Je me souviens... de Ludmilla Chiriaeff

(photo: Harry Palmer) La compagnie de danse classique, les Grands Ballets canadiens, a été fondée par une femme exceptionnelle qui a grandement contribué à la culture québécoise, Ludmilla Chiriaeff (1924-1996), surnommée Madame. Rien de moins. Femme, immigrante, visionnaire Née en 1924 de parents russes à Riga, en Lettonie indépendante, Ludmilla Otsup-Grony quitte l’Allemagne en 1946 pour s’installer en Suisse, où elle fonde Les Ballets du Théâtre des Arts à Genève et épouse l’artiste Alexis Chiriaeff. En janvier 1952, enceinte de huit mois, elle s’installe à Montréal avec son mari et leurs deux enfants – elle en aura deux autres dans sa nouvelle patrie.

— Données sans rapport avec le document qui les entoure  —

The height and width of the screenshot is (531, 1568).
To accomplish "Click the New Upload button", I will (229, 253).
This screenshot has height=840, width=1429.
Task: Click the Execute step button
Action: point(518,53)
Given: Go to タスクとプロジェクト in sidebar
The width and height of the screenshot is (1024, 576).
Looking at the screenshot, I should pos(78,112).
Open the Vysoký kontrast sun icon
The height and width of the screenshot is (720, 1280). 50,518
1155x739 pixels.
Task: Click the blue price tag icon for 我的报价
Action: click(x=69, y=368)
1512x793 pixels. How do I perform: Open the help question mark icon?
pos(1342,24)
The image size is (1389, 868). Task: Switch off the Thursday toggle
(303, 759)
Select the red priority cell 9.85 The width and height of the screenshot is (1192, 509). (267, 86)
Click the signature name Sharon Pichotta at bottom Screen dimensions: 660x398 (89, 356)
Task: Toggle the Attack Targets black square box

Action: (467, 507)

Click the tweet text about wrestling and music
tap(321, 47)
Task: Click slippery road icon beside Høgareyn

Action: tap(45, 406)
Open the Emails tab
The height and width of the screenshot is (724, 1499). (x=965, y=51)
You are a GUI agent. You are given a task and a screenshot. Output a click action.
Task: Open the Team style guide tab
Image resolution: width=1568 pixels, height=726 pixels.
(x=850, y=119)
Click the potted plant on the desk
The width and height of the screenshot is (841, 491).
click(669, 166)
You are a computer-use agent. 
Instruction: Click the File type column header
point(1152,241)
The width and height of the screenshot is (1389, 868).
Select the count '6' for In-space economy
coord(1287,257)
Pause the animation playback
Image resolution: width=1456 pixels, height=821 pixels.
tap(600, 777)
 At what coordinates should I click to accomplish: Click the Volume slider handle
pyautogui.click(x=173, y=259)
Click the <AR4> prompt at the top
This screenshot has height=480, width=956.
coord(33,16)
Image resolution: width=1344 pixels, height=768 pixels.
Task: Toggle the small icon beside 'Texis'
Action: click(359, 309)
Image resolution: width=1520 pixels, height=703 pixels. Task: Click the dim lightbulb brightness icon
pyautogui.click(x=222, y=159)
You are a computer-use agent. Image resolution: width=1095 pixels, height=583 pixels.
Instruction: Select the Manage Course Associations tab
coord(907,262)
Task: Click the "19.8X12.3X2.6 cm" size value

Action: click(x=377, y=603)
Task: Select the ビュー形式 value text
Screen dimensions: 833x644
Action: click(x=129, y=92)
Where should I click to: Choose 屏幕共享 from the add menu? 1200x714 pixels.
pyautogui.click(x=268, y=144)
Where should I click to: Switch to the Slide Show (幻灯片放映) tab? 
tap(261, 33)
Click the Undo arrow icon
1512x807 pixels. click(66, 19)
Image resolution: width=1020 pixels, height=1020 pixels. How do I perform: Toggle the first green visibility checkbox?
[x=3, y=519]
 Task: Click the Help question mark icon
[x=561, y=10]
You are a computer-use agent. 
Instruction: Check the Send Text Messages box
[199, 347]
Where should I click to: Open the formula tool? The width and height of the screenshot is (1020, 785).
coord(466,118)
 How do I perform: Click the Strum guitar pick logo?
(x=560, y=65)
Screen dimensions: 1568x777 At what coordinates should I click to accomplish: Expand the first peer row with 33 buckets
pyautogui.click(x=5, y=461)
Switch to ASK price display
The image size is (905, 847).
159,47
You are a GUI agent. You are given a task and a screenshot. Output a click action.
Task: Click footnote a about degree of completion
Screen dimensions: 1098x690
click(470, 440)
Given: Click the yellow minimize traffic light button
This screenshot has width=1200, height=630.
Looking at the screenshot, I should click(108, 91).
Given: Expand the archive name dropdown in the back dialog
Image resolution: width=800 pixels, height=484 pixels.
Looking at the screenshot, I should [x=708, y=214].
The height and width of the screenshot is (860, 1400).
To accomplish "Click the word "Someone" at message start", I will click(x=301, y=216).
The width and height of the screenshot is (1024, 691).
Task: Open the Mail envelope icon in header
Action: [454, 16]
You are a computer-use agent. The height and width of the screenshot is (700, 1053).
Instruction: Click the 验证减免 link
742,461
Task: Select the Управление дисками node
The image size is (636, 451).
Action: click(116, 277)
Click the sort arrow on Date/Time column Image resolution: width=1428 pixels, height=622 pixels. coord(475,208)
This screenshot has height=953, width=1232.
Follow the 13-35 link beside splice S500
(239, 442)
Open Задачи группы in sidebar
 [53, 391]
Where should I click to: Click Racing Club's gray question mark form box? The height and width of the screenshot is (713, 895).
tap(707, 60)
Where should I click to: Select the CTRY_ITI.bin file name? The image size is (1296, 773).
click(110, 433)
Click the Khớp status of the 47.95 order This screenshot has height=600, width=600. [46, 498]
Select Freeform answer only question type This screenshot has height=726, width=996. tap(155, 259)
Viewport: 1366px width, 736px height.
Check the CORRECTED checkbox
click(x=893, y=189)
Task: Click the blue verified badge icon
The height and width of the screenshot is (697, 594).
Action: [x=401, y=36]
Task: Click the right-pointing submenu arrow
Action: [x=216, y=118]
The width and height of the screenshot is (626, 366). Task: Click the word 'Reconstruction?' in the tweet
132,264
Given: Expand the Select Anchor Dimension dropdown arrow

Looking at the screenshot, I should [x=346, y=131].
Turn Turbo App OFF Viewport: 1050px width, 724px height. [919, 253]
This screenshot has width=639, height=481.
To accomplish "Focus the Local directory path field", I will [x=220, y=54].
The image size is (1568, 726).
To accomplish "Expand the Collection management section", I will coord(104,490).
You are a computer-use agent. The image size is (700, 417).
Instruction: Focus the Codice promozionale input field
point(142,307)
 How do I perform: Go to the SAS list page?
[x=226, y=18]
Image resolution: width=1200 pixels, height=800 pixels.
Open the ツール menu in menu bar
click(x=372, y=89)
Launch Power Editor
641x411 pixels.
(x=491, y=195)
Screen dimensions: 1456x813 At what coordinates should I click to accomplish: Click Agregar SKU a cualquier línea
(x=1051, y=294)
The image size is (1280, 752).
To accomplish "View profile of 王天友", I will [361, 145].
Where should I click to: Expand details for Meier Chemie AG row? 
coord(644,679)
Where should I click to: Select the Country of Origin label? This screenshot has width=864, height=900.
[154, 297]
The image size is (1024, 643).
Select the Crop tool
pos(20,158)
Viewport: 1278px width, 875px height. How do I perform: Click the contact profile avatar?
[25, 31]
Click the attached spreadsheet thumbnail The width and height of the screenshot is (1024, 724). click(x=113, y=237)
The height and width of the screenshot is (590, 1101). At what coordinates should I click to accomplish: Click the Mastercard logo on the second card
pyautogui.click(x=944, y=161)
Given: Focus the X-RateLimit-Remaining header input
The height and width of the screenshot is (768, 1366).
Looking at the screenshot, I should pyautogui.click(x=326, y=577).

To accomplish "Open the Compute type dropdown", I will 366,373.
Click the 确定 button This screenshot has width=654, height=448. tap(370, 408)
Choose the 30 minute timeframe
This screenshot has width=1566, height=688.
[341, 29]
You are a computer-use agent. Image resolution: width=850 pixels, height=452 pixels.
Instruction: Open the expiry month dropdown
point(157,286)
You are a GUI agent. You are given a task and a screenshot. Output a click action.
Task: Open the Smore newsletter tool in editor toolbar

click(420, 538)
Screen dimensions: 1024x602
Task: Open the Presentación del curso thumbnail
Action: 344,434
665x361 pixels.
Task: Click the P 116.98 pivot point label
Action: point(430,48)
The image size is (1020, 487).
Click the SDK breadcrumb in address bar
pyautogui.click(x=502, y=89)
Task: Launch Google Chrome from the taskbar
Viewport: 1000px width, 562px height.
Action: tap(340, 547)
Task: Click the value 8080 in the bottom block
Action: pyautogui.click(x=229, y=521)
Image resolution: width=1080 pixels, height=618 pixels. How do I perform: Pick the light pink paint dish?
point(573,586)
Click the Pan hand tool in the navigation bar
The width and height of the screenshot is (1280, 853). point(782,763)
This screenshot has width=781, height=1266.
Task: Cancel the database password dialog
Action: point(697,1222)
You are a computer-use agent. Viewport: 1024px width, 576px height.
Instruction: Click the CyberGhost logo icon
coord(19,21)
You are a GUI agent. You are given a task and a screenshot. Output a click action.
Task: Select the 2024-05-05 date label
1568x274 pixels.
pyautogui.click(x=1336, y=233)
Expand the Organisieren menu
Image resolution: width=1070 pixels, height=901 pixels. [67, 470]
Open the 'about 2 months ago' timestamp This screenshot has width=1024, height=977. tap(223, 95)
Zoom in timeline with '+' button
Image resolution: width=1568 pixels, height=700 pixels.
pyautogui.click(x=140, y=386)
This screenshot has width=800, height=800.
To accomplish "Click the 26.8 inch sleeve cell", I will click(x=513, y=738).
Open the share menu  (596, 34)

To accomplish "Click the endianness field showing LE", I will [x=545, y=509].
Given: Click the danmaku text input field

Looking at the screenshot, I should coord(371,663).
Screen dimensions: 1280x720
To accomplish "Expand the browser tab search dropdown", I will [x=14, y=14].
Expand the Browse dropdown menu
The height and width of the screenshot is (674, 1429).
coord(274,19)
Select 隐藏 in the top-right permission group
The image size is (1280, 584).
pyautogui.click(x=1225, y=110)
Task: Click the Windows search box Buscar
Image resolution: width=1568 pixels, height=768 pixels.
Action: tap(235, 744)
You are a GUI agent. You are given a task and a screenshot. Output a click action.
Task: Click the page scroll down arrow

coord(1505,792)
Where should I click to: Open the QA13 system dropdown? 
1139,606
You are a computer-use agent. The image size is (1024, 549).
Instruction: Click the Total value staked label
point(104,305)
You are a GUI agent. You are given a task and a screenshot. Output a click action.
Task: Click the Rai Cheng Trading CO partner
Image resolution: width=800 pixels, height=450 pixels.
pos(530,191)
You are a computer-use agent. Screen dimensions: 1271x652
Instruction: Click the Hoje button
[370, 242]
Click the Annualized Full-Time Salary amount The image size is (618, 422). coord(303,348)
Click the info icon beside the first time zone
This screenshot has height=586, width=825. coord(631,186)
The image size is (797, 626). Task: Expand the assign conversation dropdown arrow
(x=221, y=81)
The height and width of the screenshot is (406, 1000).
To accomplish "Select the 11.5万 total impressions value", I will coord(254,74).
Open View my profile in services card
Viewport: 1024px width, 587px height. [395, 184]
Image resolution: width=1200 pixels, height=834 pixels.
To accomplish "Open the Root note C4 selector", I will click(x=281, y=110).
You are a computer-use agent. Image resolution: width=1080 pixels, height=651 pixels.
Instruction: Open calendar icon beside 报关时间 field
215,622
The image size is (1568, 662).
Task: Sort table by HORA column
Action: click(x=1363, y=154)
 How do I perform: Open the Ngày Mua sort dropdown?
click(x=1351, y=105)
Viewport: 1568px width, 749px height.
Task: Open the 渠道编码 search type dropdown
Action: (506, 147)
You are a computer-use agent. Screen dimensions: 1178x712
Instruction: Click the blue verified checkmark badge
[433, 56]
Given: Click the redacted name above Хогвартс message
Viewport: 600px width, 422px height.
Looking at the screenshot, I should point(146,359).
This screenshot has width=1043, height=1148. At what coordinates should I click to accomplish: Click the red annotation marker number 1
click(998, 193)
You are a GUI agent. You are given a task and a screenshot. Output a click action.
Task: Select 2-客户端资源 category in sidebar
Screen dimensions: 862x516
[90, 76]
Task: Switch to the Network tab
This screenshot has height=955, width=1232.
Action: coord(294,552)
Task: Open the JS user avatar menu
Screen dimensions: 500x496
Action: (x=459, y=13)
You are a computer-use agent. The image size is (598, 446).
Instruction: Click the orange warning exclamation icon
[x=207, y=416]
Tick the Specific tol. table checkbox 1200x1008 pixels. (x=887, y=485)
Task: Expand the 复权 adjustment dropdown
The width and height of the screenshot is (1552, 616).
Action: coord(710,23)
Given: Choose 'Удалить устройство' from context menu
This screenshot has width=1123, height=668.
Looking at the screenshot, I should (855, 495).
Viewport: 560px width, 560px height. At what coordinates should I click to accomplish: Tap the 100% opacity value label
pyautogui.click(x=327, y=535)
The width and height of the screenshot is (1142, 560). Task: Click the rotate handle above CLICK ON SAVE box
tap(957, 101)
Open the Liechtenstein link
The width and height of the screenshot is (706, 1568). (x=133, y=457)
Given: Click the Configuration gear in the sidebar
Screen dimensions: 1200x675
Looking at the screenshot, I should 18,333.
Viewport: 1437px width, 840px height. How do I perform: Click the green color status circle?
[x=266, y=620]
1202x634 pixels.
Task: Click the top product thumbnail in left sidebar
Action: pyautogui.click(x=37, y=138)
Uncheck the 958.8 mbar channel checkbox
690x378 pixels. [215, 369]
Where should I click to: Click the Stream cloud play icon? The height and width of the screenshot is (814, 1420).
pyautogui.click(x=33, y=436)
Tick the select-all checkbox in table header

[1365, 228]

Mère, danseuse, chorégraphe, enseignante, femme de tête et d’action, les deux pieds fermement ancrés dans cette terre d’accueil qu’elle adopte sur-le-champ, Ludmilla Chiriaeff est particulièrement déterminée à mettre en mouvement sa vision et développer par là même la danse professionnelle au Québec : « Elle p...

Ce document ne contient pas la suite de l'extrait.